=== Section Start ===

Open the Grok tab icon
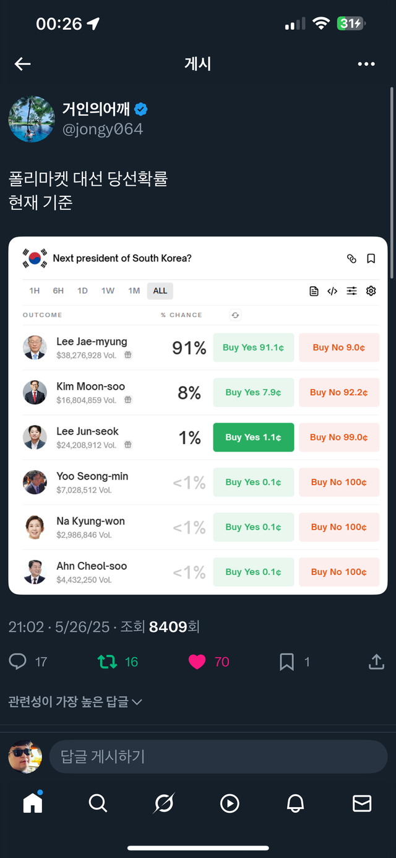The image size is (396, 858). click(164, 803)
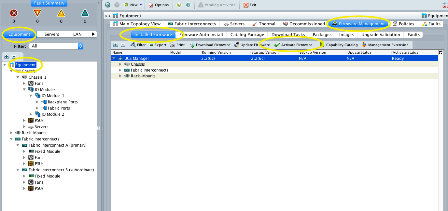Click the Help question mark icon
The image size is (448, 211).
click(179, 5)
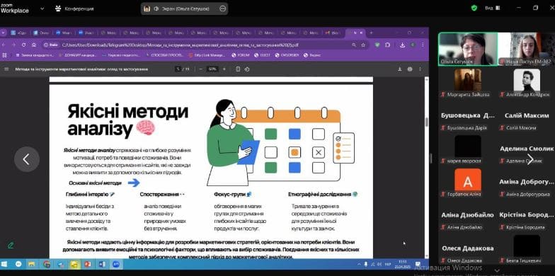Viewport: 555px width, 276px height.
Task: Reload the browser page
Action: (x=24, y=45)
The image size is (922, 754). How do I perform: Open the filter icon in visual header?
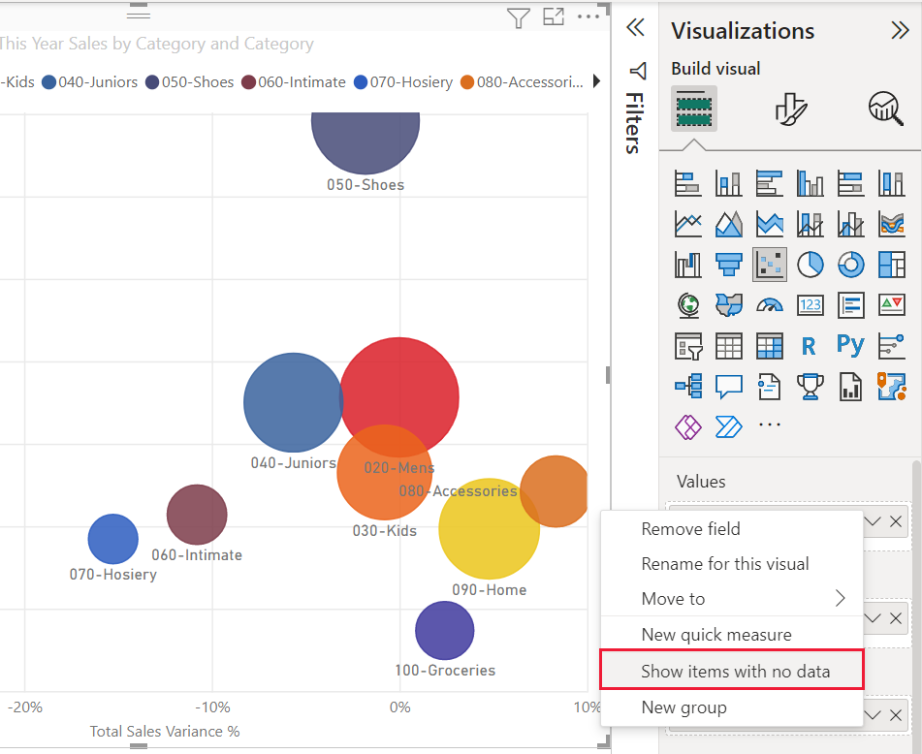[519, 17]
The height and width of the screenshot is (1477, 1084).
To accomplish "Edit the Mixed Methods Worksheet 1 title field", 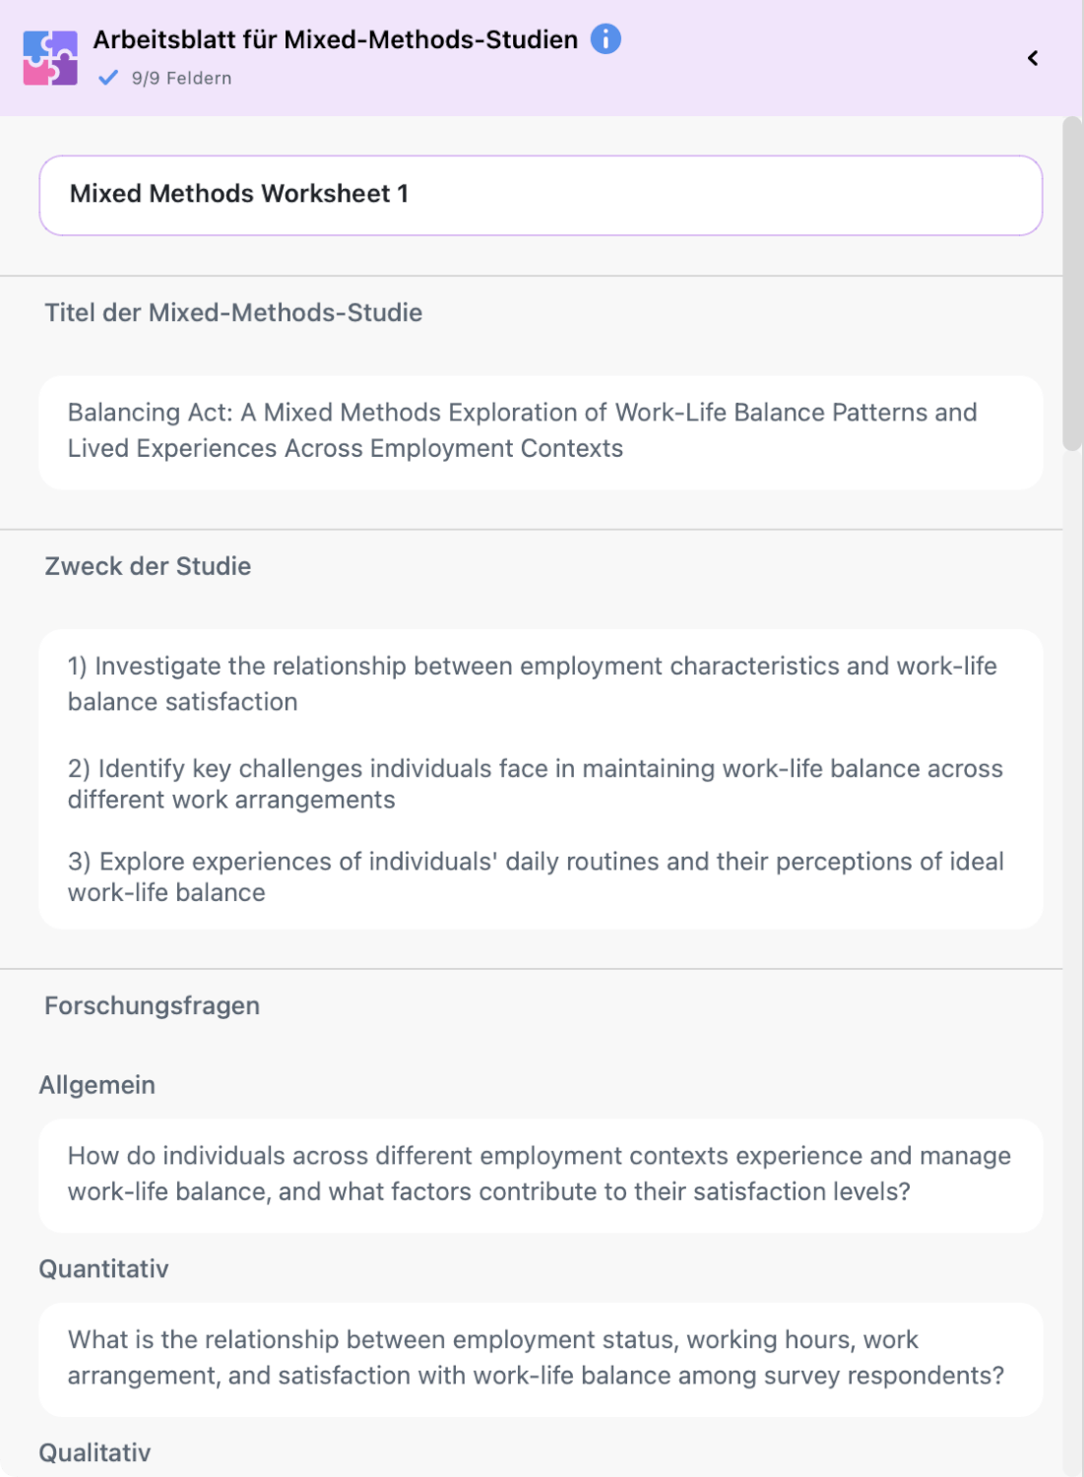I will (540, 194).
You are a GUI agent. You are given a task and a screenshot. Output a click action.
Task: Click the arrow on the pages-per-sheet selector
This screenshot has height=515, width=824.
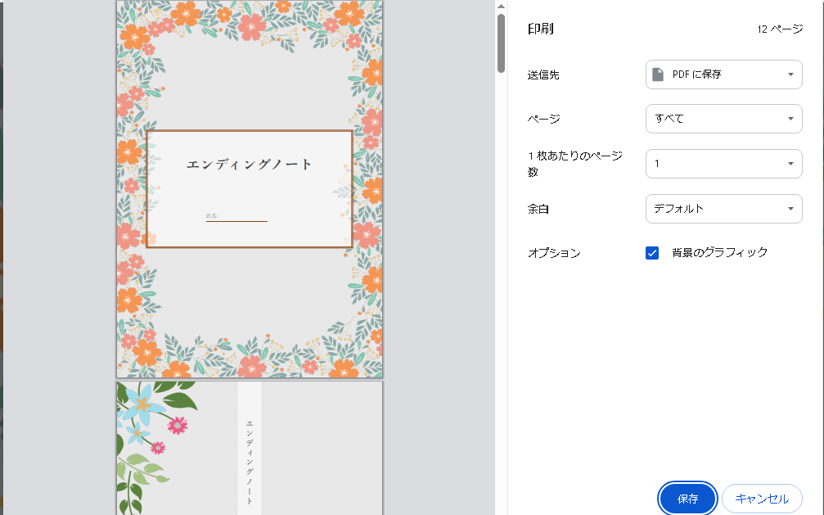790,163
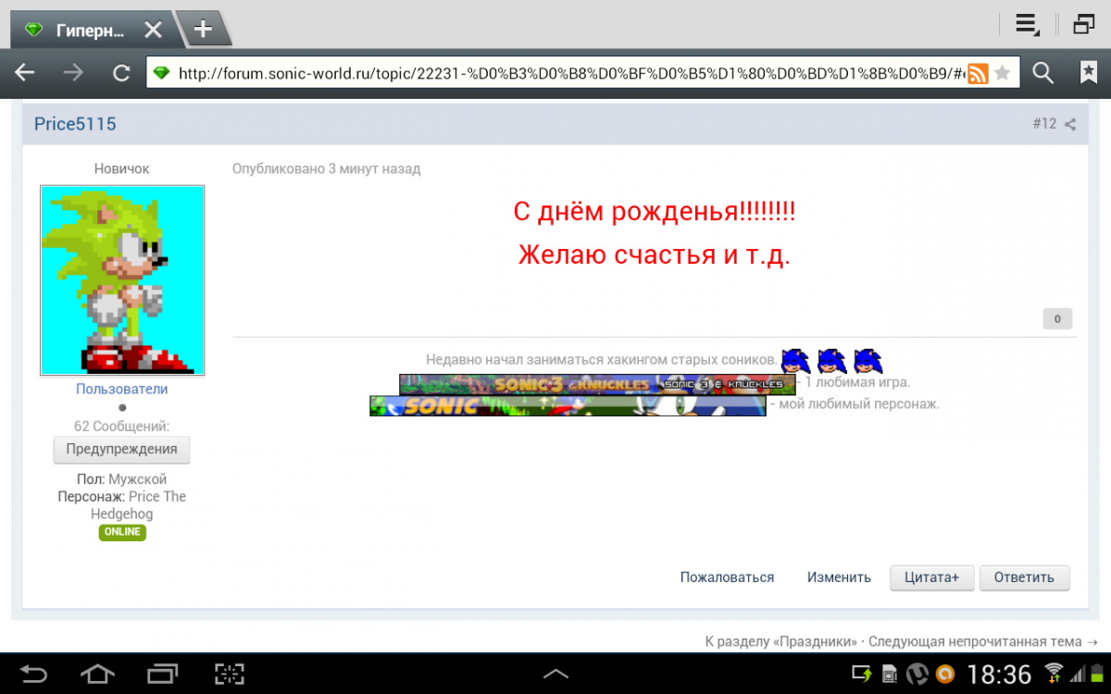Open browser search magnifier
This screenshot has height=694, width=1111.
click(x=1043, y=73)
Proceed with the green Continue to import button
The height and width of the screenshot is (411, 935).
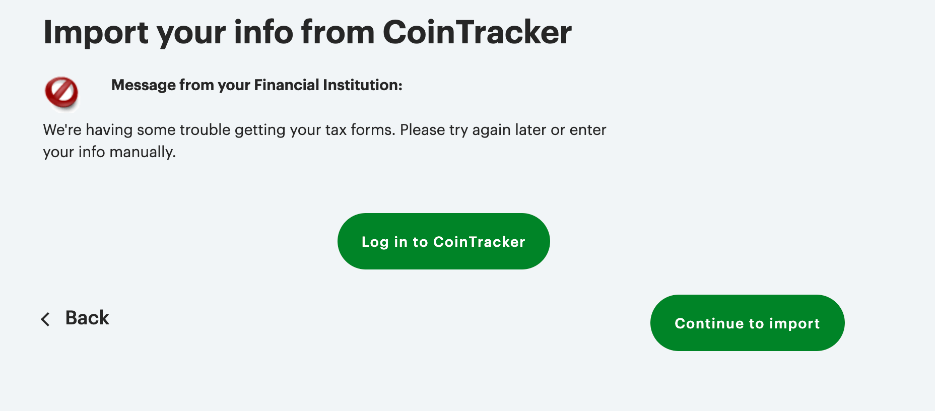click(x=747, y=323)
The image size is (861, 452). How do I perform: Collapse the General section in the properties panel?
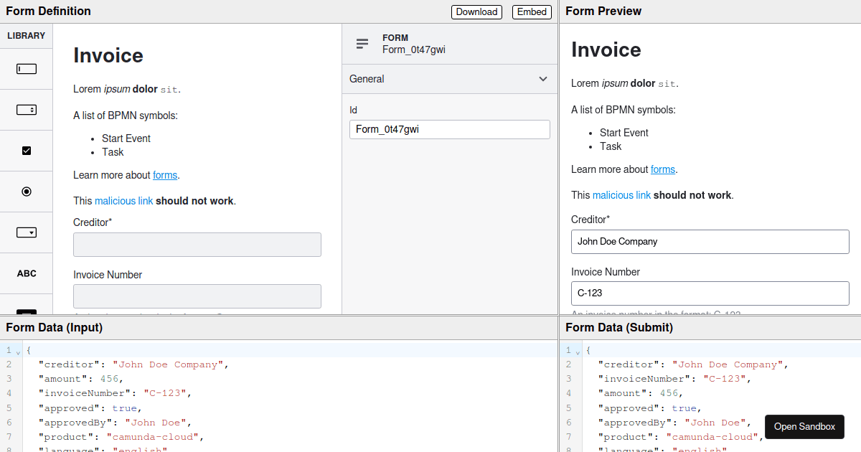[543, 79]
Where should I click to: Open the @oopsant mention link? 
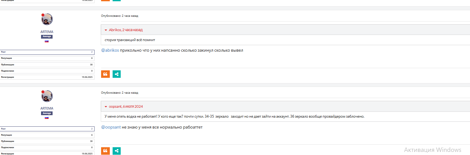[x=111, y=127]
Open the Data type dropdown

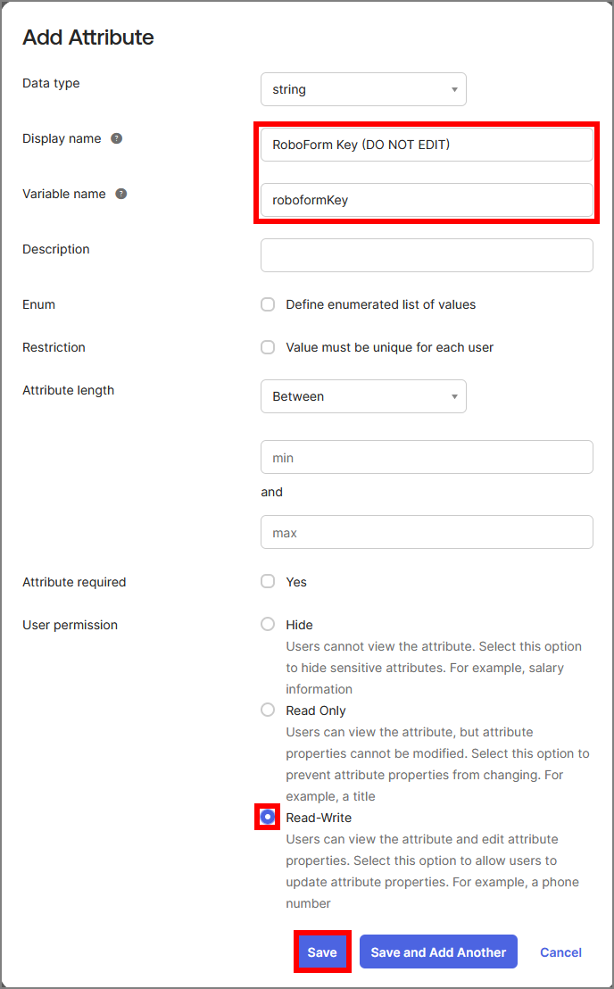pos(363,89)
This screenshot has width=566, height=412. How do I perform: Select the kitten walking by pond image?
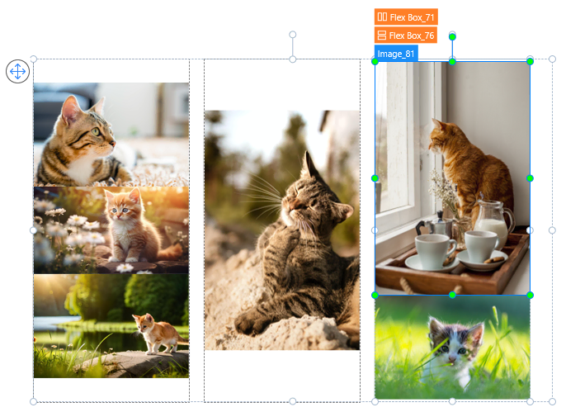click(x=111, y=326)
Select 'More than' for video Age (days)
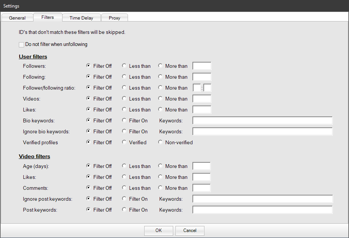349x238 pixels. [160, 166]
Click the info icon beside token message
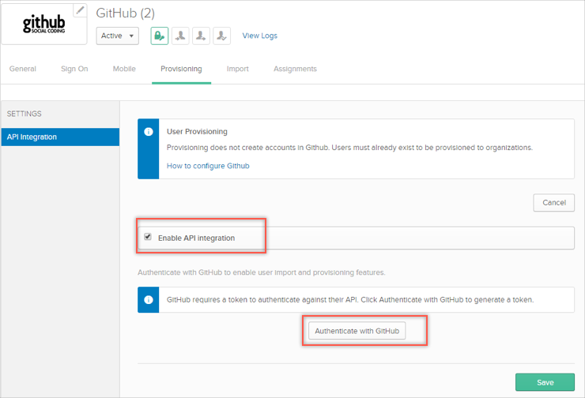 click(149, 300)
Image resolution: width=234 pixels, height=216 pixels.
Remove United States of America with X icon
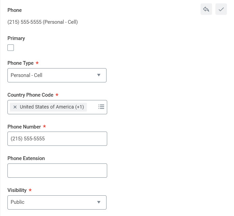15,107
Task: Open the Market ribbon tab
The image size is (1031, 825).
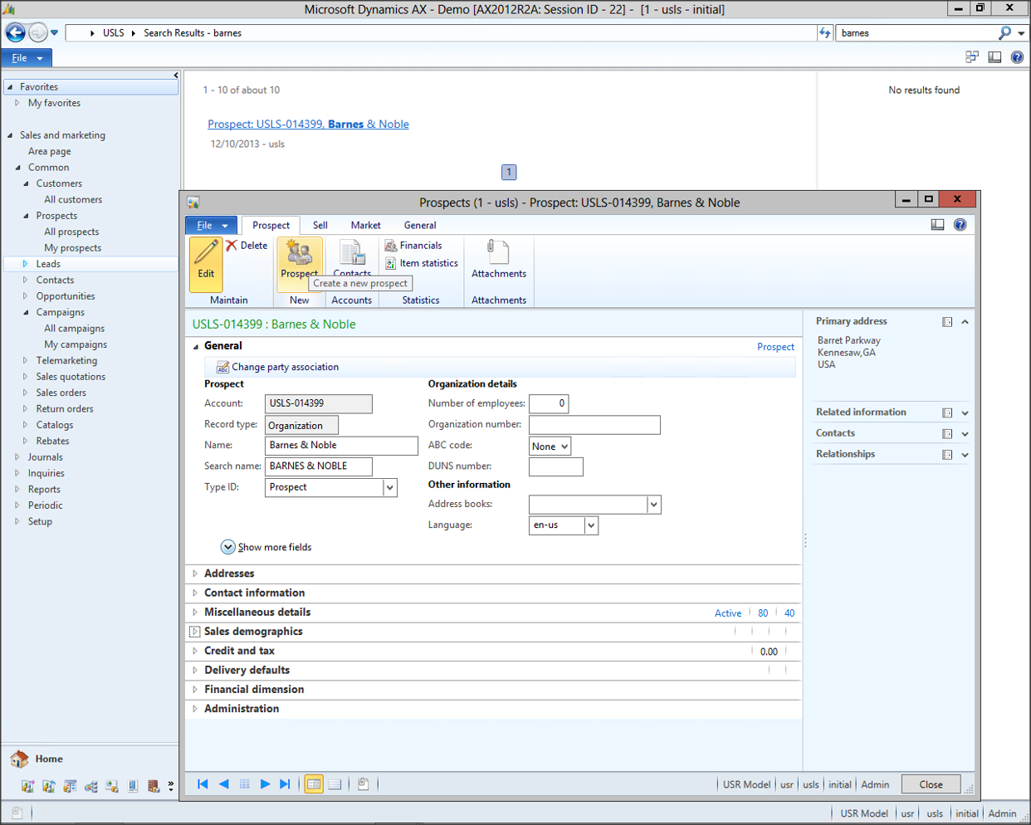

=== Section End ===

Exercise aim >>
No pictures should appear in the copy. Reproduce exactly the lines from the line containing "Task: Click the" through the last line of the data, inclusive.

Written response >>
Task: Click the arrow on the pages-per-sheet selector
This screenshot has height=515, width=824.
790,163
Open browser search magnifier
This screenshot has height=694, width=1111.
click(x=1043, y=73)
Proceed with the green Continue to import button
The height and width of the screenshot is (411, 935).
click(x=747, y=323)
The image size is (861, 452). How do I perform: Collapse the General section in the properties panel?
[543, 79]
Where should I click to: Open the @oopsant mention link? 
[x=111, y=127]
Open the Data type dropdown

pos(363,89)
This screenshot has width=566, height=412. How do I perform: Select the kitten walking by pond image?
click(x=111, y=326)
Select 'More than' for video Age (days)
349x238 pixels. [160, 166]
Click the info icon beside token message
 click(149, 300)
Image resolution: width=234 pixels, height=216 pixels.
Remove United States of America with X icon
15,107
Task: Open the Market ribbon tab
The image size is (1031, 825).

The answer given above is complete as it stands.